OR....allow them to a) go directly to the NBA out of HS or b) give a 3 year commitment to the college ala baseball.

It is the NBA's rule. I believe the NCAA would like to have it changed. Swofford hinted at this at Media Day.

I think what you ate going to see is the baseball rule but modified. You can go out of HS, but if you don't, you cant declare until after your 2nd year out of HS.
 
They have 4-5 kids that go to school for one semester. (Think about it, the One and Done's don't even have to take a test in their 2nd semester because by the time grades come out, the season is over, they are declared).

I agree with your sentiment, but a program that allowed their players to routinely tank their grades before leaving for the NBA would be in APR trouble very quickly. That's what happened at UConn.
 
Your never going to change the schools or the coaches elite players want to play for .
Aren’t players like Kithcart and Managuilt who transfer after one yr a one and done for the schools they went too ?
Limit scholarships to 10 or 11 players and award bonus scholarships to schools who graduate their players or all their players are on schedule to graduate .
 
I agree with your sentiment, but a program that allowed their players to routinely tank their grades before leaving for the NBA would be in APR trouble very quickly. That's what happened at UConn.

I don't think the coaches in that situation have any control over players bagging second semester classes unless they want to bench them--highly doubt they really would do that--just haven't seen it happen. Also, I don't see how the NCAA has any control over one and done's not attending class second semester since there is no mechanism to enforce that at the present time.

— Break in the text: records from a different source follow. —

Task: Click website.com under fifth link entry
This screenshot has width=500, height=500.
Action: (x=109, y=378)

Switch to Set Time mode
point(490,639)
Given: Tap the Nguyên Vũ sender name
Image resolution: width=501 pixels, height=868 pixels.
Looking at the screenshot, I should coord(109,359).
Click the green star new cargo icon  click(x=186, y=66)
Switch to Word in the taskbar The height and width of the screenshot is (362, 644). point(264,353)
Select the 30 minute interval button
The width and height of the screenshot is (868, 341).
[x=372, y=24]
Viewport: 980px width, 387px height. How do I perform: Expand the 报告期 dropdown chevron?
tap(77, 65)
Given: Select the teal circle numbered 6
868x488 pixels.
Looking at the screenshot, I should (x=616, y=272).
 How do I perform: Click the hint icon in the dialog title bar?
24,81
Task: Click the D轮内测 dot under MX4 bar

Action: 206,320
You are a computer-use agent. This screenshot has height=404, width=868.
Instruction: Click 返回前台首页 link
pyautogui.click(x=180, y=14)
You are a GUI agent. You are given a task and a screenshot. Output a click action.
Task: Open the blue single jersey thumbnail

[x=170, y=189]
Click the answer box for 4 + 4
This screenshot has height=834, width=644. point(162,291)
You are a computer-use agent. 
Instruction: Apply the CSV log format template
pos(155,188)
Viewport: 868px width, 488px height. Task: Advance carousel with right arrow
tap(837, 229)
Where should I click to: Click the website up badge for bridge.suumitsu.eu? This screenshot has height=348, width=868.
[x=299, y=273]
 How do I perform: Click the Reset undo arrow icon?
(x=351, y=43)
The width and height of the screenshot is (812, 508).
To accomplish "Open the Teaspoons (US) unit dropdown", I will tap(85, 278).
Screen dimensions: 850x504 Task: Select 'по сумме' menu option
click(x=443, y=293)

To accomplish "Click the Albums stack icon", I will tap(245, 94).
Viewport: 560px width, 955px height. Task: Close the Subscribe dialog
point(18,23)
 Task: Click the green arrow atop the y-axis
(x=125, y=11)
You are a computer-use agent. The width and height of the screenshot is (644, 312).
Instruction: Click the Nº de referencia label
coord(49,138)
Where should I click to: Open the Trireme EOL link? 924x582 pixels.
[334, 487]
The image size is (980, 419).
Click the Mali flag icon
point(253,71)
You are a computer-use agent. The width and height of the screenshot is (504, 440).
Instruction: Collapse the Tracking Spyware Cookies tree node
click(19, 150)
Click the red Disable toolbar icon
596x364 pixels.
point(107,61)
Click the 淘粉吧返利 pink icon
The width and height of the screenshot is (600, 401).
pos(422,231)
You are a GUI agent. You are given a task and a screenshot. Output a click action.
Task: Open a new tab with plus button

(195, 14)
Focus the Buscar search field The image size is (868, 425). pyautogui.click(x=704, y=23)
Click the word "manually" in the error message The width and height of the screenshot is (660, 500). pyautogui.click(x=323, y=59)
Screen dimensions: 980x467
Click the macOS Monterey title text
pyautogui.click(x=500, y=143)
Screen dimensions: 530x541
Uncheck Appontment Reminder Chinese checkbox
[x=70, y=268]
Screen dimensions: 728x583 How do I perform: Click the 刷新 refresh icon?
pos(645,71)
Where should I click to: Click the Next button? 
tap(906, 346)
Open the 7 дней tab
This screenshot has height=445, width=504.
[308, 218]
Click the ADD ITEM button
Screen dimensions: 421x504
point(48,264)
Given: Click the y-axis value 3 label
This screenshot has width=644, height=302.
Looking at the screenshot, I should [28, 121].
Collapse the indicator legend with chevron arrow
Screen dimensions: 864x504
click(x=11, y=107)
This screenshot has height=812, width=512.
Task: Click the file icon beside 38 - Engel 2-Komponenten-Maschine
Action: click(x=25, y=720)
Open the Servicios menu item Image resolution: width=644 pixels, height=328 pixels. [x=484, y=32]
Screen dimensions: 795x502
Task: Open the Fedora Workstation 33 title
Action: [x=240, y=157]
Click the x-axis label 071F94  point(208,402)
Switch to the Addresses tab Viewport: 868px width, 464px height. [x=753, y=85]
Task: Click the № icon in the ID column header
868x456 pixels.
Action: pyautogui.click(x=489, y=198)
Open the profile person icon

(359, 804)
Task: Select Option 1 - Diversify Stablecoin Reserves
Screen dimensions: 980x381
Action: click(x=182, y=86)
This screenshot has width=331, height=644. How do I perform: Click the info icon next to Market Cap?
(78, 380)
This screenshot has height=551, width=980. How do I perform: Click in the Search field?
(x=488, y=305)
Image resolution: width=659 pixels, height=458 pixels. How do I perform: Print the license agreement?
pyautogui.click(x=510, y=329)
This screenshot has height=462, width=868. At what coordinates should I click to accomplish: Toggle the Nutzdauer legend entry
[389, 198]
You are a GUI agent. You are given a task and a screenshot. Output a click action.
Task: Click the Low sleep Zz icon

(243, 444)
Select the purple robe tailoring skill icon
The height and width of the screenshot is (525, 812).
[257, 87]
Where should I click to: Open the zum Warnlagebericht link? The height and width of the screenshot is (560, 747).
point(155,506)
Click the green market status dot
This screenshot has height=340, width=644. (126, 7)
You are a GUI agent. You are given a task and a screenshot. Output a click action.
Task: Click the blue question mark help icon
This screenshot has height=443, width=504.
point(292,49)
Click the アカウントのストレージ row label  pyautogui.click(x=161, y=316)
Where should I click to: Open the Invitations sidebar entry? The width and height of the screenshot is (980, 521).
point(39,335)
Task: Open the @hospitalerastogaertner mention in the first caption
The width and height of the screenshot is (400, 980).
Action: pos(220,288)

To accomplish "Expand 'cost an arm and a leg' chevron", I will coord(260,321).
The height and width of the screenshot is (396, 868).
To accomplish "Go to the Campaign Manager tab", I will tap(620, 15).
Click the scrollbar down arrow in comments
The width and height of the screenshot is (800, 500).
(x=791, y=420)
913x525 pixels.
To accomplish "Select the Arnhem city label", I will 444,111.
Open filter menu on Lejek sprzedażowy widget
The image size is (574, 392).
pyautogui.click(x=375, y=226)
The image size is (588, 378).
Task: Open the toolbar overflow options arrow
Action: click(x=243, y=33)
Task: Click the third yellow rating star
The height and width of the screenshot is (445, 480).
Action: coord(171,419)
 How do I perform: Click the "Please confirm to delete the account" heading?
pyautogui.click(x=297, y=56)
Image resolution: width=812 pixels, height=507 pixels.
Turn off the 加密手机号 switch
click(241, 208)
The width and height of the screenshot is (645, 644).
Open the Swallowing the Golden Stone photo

I do agree there should be a rule that penalizes schools ships for players leaving early for the NBA or to play overseas and I am sure a rule could be crafted if there was a will to create one.

How about something like this--

Lose a ship for 3 years for every player who leaves after one year for 2 years for every player who leaves after 2 years and for 1 year for every player who leaves after 3 or more years without graduating. Under this proposal you not only penalize for knowingly recruiting one and done's going to the pros but also for recruiting and retaining players who never get the benefit of the "free" education. This would also put more emphasis on schools running serious academic support programs to ensure players who won't be going pro at least get the education they deserve in exchange for playing.
 
Your never going to change the schools or the coaches elite players want to play for .
Aren’t players like Kithcart and Managuilt who transfer after one yr a one and done for the schools they went too ?
Limit scholarships to 10 or 11 players and award bonus scholarships to schools who graduate their players or all their players are on schedule to graduate .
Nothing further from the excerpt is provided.